Data for processing:
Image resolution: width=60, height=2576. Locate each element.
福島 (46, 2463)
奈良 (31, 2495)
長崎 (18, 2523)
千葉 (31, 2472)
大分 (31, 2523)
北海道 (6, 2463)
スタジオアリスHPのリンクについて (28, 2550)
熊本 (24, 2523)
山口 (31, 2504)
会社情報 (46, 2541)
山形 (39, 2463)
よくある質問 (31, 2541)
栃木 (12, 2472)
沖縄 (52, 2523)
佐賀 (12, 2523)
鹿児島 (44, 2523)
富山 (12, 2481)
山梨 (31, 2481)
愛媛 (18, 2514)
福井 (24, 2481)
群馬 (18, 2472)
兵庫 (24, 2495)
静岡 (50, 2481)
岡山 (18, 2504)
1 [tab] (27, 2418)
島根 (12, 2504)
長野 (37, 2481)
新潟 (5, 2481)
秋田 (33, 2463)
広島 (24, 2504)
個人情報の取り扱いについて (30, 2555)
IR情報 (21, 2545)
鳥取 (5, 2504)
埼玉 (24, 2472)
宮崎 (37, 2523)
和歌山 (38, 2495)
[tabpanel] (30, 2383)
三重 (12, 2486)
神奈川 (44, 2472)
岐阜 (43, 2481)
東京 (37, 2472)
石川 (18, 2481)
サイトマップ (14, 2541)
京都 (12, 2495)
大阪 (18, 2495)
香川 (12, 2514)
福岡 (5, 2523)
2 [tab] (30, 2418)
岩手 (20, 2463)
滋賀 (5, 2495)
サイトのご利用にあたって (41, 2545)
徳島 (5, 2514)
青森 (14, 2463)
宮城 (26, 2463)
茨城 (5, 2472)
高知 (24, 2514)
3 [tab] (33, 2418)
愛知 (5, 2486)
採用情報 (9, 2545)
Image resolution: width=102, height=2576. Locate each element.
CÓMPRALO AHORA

Work to complete:
Would you please write out the entire listing exactly?

Exercise result:
Image resolution: width=60, height=2576. Locate each element.
福島 (46, 2463)
奈良 (31, 2495)
長崎 (18, 2523)
千葉 (31, 2472)
大分 (31, 2523)
北海道 (6, 2463)
スタジオアリスHPのリンクについて (28, 2550)
熊本 (24, 2523)
山口 (31, 2504)
会社情報 (46, 2541)
山形 (39, 2463)
よくある質問 (31, 2541)
栃木 (12, 2472)
沖縄 (52, 2523)
佐賀 (12, 2523)
鹿児島 (44, 2523)
富山 (12, 2481)
山梨 (31, 2481)
愛媛 (18, 2514)
福井 (24, 2481)
群馬 (18, 2472)
兵庫 (24, 2495)
静岡 (50, 2481)
岡山 (18, 2504)
1 [tab] (27, 2418)
島根 (12, 2504)
長野 (37, 2481)
新潟 (5, 2481)
秋田 (33, 2463)
広島 (24, 2504)
個人情報の取り扱いについて (30, 2555)
IR情報 (21, 2545)
鳥取 (5, 2504)
埼玉 (24, 2472)
宮崎 (37, 2523)
和歌山 (38, 2495)
[tabpanel] (30, 2383)
三重 (12, 2486)
神奈川 (44, 2472)
岐阜 (43, 2481)
東京 (37, 2472)
石川 (18, 2481)
サイトマップ (14, 2541)
京都 (12, 2495)
大阪 (18, 2495)
香川 (12, 2514)
福岡 (5, 2523)
2 [tab] (30, 2418)
岩手 (20, 2463)
滋賀 (5, 2495)
サイトのご利用にあたって (41, 2545)
徳島 (5, 2514)
青森 (14, 2463)
宮城 (26, 2463)
茨城 (5, 2472)
高知 (24, 2514)
3 [tab] (33, 2418)
愛知 (5, 2486)
採用情報 (9, 2545)
Image resolution: width=102, height=2576. Locate each element.
CÓMPRALO AHORA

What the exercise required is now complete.